[Fragment tekstu]
•••
Ekonomiści: w dłuższym okresie embargo może uderzyć we wzrost gospodarczy

2014-08-10, 11:46  Polska Agencja Prasowa

Embargo Rosji na żywność odczują nie tylko jej producenci. Nadpodaż produktów na rynku wywoła spadek cen - mówią ekonomiści. Statystycznego Kowalskiego chwilowo deflacja może cieszyć, bo na zakupy wyda mniej. W dłuższym okresie więcej jednak przez nią straci.

W czwartek premier Rosji Dmitrij Miedwiediew poinformował, że jego kraj wprowadza zakaz importu m.in. owoców, warzyw i mięsa z USA, UE, Australii, Kanady oraz Norwegii. Już od 1 sierpnia Rosja nałożyła embargo na niektóre owoce i warzywa z Polski.

"Embargo będzie mieć niewątpliwy wpływ na poziom cen w naszym kraju. To będzie kolejny czynnik, który przyczyni się do tego, że w najbliższych miesiącach inflacja nie będzie widoczna. Będziemy mieli raczej do czynienia ze spadkiem cen, głównie żywności" - wskazał w rozmowie z PAP ekonomista Banku Pekao Adam Antoniak.

Potwierdziła to główna ekonomistka Banku Pocztowego Monika Kurtek, która przypomniała, że gdy w lutym tego roku Rosja zakazała importu polskiej wieprzowiny, ceny żywności w naszym kraju od razu zareagowały. "Dołożenie do tego embarga na polskie owoce i warzywa, które Rosja ogłosiła pod koniec lipca oraz zakaz importu żywności z innych zachodnich krajów nasili te tendencje" - mówiła.

Stanie się tak, gdyż nadpodaż produktów żywnościowych na rynku pociągnie ich ceny w dół. Co ważne, żywność stanowi największy, bo ponad 24-procentowy udział w tzw. koszyku inflacyjnym (chodzi o produkty, których zmiana cen jest uwzględniana do wyliczania inflacji).
•••
[Dostarczone dane]

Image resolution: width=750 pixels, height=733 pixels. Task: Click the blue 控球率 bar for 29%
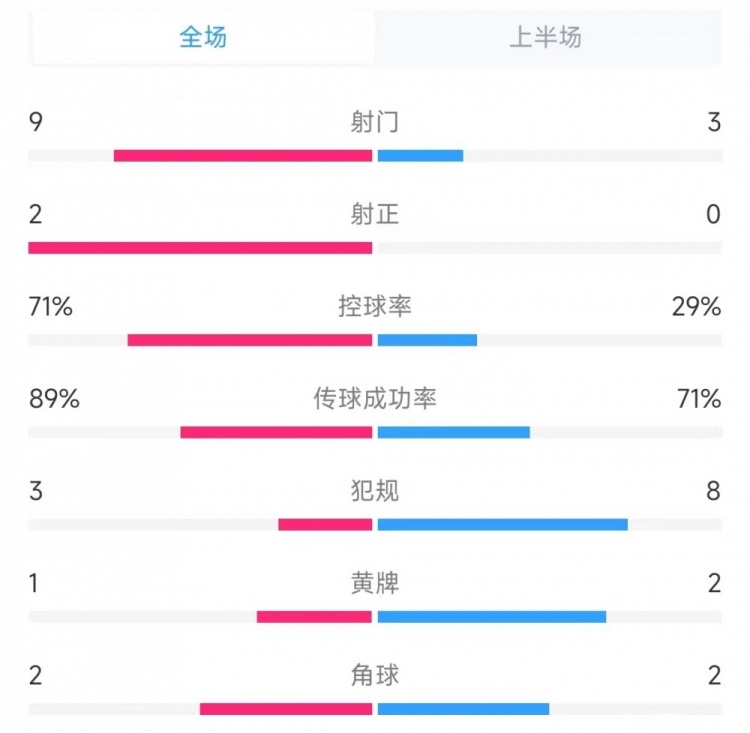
•••
[Zadanie] Przetłumacz na język angielski to zdanie z artykułu o skutkach rosyjskiego embarga: „W czwartek premier Rosji Dmitrij Miedwiediew poinformował, że jego kraj wprowadza zakaz importu m.in. owoców, warzyw i mięsa z USA, UE, Australii, Kanady oraz Norwegii.”

[Odpowiedź końcowa] On Thursday, Russian Prime Minister Dmitry Medvedev announced that his country was introducing a ban on imports of, among other things, fruit, vegetables and meat from the USA, the EU, Australia, Canada and Norway.